I won’t even start with the new Google Maps, Google Glasses, Google+, or the largest email network in the world called Gmail…

Back to the Future

When does all this information gathering stop? Google is hoarding companies like there is about to be a capitalism apocalypse, but the stockpile keeps adding more potential ways to get data. It wouldn’t surprise me if Google continues to extend its reach outside of the digital realm.

Think about it. After setting itself up as an ISP, it will be one step away from being a legitimate competitor in cable services. Then not only would Google know that you “Like” The Big Bang Theory, but it will be able to know exactly how much you like it. Do you watch it every time it comes on, or do you watch the first 10 minutes of it before you change the channel to the local news? Maybe you are just an occasional Wednesday night viewer. Before you know it Google TV will offer personalized TV ads. It won’t be hard. All they will have to do is match their personalized online data with the cable account. No other company would have enough information to compete. Google’s only threat will be being classified as a monopoly by the U.S. government. But then again with all this potential information being stored by one company I am surprised not more people are following the road of CISPA through Congress.
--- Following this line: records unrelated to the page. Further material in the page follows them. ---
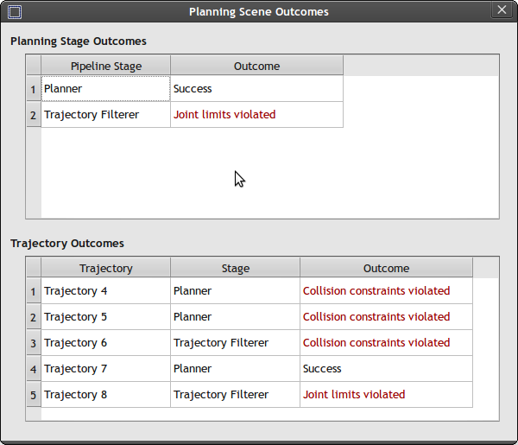Select the Trajectory 4 cell

(105, 291)
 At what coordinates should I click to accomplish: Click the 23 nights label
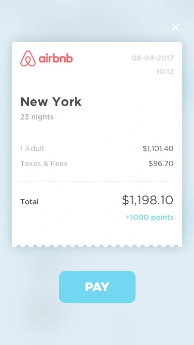[37, 117]
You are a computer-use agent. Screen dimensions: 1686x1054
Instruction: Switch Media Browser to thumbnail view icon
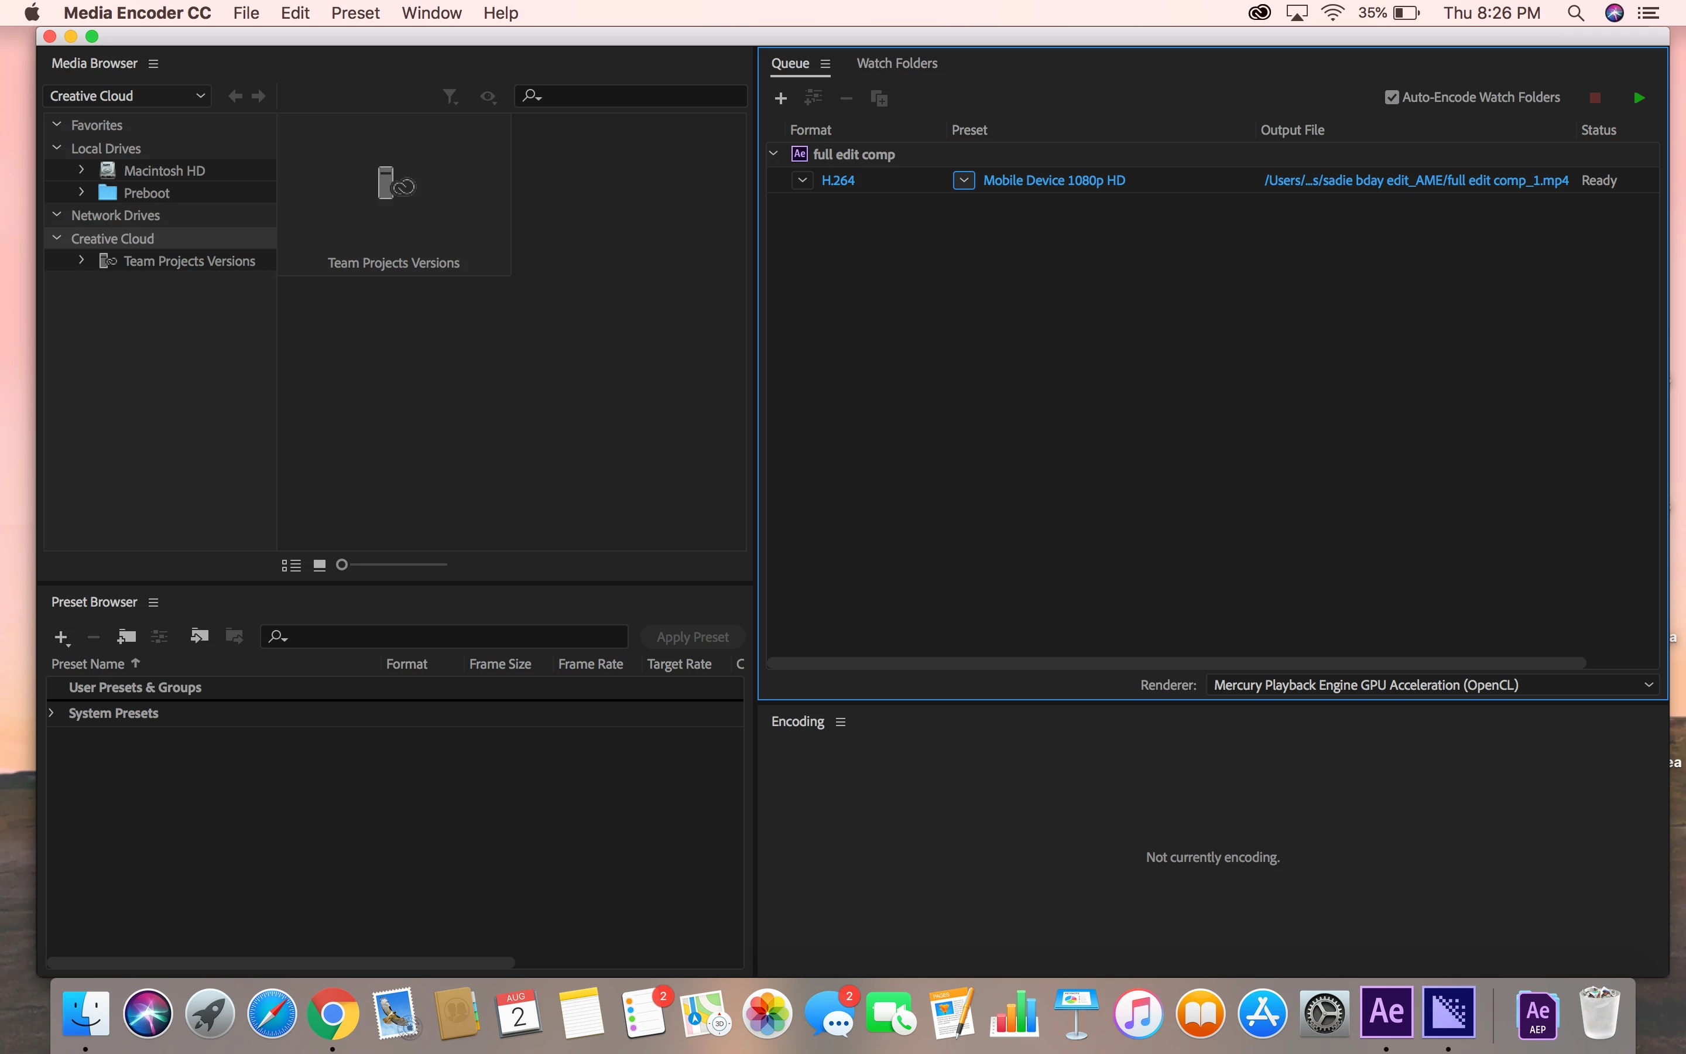[x=320, y=565]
The once linear algorithm of links and pagerank is going to evolve. It’s becoming more dynamic due to artificial intelligence. Wil Reynolds has even seen this machine learning in action. Google recognizes his acronym #RCS as Real Company Stuff though the acronym was only created a few months ago. I guarantee that was not done manually. The improvements in their algorithms have come from acquisitions like DNNresearch Inc which was a machine learning company discovered through its award program. These acquisitions along with their own AI research is beginning to create a paradigm shift in how concepts appear to be connected.

One thing is for certain the search experience will become much more personalized than it is already when Google has more data to sift through. It will be the assistant that doesn’t need keywords. Soon the days of the lopsided algorithm that currently consist of who has the most authorative backlinks will begin to be a thing of the past.